Il y retrace son itinéraire tant professionnel qu’intellectuel, les deux étant intimement liés. De Barthes, donc, et son premier roman paru chez Minuit en 1976, Omnibus, dont le héros est Claude Simon à qui il attribue le Nobel (que l’auteur de La Route des Flandres recevra une décennie plus tard), à sa longue amitié avec François Schuiten avec qui il signe l’une des réussites les plus éclatantes de la bande dessinée moderne, Les Cités obscures; de son travail avec la photographe Marie-Françoise Plissart sur un genre non encore véritablement étudié, le roman-photo, à ses rares incursions dans le cinéma; de ses essais sur la bande dessinée (il a été l’un des premiers à théoriser ce genre comme média autonome et singulier) à ses nombreux scénarios BD et livres (sur le story-board, l’écriture à deux, etc.), de son approfondissement des œuvres d’Hitchcock ou d’Hergé (depuis l’étude sémiotique des Bijoux de la Castafiore à une biographie, Hergé fils de Tintin, qui fait référence) au très long entretien d’Alain Robbe-Grillet réalisé il y a quelques années (disponible en DVD). (1)
Ce qui frappe, dans ce livre dont les premières pages évoquent mélancoliquement, et non sans nostalgie, la «fin d’une époque» marquée par la disparition de Barthes en 1980, moins d’un mois avant celle de Sartre, une époque d’une grande tenue culturelle et intellectuelle ratissée par les années 1980, c’est la dualité de son auteur.

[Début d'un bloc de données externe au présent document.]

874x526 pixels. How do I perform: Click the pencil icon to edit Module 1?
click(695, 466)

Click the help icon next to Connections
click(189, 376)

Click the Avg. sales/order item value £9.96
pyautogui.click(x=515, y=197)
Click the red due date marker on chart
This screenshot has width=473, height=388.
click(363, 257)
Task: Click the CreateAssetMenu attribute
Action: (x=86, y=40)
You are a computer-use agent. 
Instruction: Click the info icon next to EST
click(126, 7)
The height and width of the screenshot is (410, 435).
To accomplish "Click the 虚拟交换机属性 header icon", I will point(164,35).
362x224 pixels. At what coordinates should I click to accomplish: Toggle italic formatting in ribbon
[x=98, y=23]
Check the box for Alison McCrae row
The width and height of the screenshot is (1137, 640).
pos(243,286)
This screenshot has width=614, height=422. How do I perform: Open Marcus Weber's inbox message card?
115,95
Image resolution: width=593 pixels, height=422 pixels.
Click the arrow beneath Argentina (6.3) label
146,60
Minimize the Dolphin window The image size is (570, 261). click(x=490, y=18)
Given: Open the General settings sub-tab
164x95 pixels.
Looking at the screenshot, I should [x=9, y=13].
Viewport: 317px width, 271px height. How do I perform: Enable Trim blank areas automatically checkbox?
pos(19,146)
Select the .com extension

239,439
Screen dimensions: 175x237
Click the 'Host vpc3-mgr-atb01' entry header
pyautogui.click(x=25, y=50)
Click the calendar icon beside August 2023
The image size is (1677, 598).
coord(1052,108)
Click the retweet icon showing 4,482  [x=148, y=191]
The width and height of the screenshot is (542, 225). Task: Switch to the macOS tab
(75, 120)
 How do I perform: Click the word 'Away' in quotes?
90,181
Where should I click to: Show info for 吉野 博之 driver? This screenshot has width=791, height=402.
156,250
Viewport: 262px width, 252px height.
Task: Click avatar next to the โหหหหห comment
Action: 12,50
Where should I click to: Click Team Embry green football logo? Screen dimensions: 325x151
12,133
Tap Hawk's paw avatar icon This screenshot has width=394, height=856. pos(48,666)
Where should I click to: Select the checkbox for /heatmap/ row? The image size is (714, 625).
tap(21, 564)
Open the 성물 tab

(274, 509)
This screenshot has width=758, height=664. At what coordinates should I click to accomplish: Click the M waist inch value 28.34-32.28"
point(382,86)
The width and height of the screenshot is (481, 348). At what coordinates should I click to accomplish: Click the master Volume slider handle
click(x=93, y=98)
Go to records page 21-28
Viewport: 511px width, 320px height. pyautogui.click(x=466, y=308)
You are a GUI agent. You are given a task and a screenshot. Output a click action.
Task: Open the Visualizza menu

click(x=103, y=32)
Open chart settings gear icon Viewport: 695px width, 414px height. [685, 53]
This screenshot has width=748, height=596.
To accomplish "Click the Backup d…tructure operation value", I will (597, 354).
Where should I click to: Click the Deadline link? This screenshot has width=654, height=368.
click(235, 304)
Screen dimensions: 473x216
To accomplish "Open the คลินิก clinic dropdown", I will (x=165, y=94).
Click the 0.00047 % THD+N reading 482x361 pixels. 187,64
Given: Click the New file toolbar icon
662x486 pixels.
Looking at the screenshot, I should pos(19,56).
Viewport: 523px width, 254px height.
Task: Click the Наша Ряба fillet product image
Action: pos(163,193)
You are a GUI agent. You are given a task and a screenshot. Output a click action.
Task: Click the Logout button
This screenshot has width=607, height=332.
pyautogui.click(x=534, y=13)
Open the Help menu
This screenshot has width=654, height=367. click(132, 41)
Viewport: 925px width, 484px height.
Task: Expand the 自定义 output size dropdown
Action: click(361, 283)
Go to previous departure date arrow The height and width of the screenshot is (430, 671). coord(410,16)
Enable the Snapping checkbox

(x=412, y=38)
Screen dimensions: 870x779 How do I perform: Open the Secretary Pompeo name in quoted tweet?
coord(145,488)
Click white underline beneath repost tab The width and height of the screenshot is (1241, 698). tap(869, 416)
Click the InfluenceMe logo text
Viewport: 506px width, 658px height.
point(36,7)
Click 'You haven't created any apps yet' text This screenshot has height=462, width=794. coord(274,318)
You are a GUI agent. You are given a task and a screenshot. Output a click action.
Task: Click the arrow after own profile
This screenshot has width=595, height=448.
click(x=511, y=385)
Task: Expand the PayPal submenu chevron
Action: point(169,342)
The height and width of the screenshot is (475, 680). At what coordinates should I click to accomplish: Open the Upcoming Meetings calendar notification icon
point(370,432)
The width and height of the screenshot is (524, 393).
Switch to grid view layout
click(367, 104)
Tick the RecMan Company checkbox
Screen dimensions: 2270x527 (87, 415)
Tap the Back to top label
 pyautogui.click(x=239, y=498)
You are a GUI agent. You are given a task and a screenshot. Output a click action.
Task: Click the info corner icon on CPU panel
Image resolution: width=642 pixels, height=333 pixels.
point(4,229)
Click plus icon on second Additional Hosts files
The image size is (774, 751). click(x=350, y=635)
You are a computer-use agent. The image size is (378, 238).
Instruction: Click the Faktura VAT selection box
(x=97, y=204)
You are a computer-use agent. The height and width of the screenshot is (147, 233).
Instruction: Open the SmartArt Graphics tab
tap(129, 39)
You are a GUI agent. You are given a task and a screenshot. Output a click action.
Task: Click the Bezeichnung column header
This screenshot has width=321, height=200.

Il est constamment «là» et «là» – mais jamais entre les deux: dans la théorie et dans la pratique, dans l’écrit et dans l’image, dans le moderne et dans le traditionnel (son goût du récit par exemple), dans le livre et dans la BD, dans le documentaire et la fiction (le vrai et le faux), et même à Paris (où il est né et à suivi ses études supérieures) et à Bruxelles (où il a mené sa scolarité et où il s’est installé dans les années 1980). C’est cela qui fait la singularité de l’itinéraire et de la pensée d’un homme qui occupe une place à part dans le paysage intellectuel franco-belge.
(1) Aux Impressions nouvelles, vient de paraître Mon grand écrivain où Emmanuelle Lambert raconte son bref compagnonnage avec l’auteur des Gommes dont elle a classé les archives léguées à l’IMEC quelques mois avant sa mort. Et au sujet duquel elle prépare, semble-t-il, un essai biographique.